Así era la vida de Marisú desde marzo hasta diciembre. Recorriendo las calles de ripio, vadeando arroyos con su Siambretta para atender una lumbalgia, una tortícolis, hacer kinesiología y masajes a quien lo necesitara. Una especie de redentora del bienestar de los demás.

Pero el quince de noviembre Marisú iba por última vez a lo de la Yoly. Ese día el pelo era apenas cortado y emprolijado.

También se la veía llegar con alguna compra de ropa nueva a su casa.

El 31 de diciembre a las doce de la noche brindaba en el Chevalier con otros pasajeros a la altura de Villa María, en pleno viaje directo a Mar del Plata.

Según había dejado entrever, iba a “hacer la temporada” a la Perla del Atlántico.

Apenas llegada al chalet alquilado en las playas del Sur, cerca del Bosque Peralta Ramos, se bañaba, maquillaba y perfumaba. Se cubría con una bata de toalla aterciopelada de color bordeaux. Se colocaba un collar de plata que llevaba la mirada inevitablemente a sus bellos pechos, y las entrepiernas apenas abiertas mostraban sus muslos firmes y suaves. Con una mesa primorosamente servida, se sentaba a esperar.

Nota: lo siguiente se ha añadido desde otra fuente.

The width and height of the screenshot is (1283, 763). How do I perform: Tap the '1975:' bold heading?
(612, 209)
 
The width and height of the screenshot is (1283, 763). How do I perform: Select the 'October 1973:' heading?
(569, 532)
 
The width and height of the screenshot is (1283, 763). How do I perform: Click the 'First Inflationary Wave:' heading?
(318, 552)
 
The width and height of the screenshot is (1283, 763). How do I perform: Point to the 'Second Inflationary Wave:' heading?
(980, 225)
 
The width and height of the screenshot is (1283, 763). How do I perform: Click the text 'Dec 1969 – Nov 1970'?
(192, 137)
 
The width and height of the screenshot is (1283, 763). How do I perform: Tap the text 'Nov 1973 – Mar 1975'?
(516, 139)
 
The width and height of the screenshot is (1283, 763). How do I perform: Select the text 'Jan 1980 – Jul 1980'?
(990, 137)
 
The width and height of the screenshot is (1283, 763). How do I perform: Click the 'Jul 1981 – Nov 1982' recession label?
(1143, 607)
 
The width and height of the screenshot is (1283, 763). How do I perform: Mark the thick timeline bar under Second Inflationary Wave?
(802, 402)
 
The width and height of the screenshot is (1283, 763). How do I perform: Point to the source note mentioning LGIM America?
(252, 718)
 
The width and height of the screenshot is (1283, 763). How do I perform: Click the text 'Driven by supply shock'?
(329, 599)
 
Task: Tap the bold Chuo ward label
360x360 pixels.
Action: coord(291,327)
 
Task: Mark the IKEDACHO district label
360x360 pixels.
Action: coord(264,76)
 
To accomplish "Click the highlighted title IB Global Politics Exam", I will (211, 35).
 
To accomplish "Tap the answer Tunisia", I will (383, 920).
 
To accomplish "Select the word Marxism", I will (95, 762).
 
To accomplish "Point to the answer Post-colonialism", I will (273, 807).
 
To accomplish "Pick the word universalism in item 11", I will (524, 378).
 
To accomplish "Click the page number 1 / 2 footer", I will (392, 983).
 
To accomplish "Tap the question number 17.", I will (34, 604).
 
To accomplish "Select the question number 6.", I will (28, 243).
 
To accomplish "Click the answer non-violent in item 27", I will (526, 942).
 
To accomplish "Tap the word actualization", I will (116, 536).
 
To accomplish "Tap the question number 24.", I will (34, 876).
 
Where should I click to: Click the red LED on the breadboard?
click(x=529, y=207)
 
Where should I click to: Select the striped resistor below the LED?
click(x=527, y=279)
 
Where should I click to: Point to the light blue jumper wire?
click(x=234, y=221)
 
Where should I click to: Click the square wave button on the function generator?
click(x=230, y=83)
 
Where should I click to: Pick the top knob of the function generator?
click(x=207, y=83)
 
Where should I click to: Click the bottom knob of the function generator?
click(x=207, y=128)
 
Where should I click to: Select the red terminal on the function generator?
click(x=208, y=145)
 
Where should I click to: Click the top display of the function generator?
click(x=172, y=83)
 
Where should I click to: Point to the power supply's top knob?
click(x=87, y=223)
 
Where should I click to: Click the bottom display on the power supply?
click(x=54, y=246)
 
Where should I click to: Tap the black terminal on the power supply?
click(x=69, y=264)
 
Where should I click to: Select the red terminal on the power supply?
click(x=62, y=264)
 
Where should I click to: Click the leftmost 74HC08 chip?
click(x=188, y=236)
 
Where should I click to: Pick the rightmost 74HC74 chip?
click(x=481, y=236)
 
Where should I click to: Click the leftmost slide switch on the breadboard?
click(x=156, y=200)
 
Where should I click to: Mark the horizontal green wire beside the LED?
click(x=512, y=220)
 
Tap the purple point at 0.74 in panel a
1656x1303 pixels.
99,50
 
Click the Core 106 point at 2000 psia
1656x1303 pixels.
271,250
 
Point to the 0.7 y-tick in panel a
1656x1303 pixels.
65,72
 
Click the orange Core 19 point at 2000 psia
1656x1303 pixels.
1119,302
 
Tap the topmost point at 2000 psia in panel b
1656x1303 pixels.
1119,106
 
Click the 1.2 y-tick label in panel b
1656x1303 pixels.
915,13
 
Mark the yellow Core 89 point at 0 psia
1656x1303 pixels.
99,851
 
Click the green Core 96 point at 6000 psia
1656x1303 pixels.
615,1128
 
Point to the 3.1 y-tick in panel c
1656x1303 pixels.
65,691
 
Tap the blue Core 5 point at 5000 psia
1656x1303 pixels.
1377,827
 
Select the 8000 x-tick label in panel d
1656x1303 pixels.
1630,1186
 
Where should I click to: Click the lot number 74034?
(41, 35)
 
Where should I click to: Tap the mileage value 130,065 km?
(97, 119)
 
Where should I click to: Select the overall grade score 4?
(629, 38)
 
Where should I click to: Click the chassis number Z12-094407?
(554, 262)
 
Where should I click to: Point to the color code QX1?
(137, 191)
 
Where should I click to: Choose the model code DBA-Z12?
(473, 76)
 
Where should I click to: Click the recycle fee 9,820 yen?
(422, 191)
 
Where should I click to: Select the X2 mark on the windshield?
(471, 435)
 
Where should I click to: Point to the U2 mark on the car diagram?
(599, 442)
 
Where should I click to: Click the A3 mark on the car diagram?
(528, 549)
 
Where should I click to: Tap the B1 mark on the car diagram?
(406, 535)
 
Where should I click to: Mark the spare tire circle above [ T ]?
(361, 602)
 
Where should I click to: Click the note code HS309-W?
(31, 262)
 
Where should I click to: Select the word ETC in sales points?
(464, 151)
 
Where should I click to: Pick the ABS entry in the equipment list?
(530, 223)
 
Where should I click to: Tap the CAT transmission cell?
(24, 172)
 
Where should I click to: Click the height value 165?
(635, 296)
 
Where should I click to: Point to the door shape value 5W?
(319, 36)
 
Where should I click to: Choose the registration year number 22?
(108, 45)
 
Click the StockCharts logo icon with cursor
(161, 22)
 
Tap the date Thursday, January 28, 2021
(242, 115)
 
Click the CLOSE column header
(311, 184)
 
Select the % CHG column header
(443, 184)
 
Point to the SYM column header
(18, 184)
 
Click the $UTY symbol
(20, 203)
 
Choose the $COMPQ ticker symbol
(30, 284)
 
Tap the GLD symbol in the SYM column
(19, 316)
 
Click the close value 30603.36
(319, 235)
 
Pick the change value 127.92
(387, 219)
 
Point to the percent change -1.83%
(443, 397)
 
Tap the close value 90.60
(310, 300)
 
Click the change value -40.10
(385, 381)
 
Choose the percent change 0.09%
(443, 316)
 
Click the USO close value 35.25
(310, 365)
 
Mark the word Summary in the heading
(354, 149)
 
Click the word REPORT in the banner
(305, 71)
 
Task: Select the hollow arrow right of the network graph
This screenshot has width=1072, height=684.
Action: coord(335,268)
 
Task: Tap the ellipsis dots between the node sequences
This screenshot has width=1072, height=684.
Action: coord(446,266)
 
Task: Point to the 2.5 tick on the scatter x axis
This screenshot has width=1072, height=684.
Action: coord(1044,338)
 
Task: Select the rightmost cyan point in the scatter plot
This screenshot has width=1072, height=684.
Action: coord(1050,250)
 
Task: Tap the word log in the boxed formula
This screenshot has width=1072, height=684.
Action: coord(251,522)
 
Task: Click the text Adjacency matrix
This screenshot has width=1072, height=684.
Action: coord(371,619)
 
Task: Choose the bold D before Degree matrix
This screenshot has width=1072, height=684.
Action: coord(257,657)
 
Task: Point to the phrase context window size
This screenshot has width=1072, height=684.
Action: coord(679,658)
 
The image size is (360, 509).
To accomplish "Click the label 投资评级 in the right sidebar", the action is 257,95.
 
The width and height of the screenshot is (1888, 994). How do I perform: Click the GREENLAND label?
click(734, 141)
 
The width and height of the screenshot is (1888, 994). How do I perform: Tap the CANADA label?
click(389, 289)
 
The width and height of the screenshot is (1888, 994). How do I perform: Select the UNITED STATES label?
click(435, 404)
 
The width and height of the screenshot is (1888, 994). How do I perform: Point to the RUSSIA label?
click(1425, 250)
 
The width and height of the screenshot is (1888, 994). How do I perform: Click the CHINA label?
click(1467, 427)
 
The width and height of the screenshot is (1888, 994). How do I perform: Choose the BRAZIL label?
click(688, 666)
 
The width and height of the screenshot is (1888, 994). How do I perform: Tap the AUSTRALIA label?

Mario Robles era profesor de Educación Física en Santa Fé capital. Y él verdaderamente hacía la temporada en Mar del Plata. Trabajaba como bañero entre mediados de diciembre hasta el final del verano.

Cinco años menor que Marisú, dejaba a su familia y su casa durante más de sesenta días.

Entonces había tiempo para el amor al amanecer, para fogatas en la playa con las que se calentaban y preparaban papas y batatas al rescoldo.

Los días frente al mar se iban entre lecturas, chapuzones y caminatas.

Una vez por semana se permitían una salida al centro, con cine y cena incluídos.

En los últimos días de febrero Mario comenzaba a ponerse triste, con una mal disimulada culpa.

Marisú en cambio pensaba en esos sesenta días como un regalo de la vida, una visita al cielo, la justa compensación a tanta soledad. No sentía que estuviera haciendo algo malo. Si por casualidad aparecían en la charla cuestiones familiares de Mario ella lo aconsejaba con sensatez, como lo haría con un hermano o un amigo.

Entonces, al verlo sombrío por la proximidad de la partida, le salía al cruce de una manera contundente:

Viviremos con alegría hasta el último día que estemos juntos.

Ella había elegido dos meses de felicidad.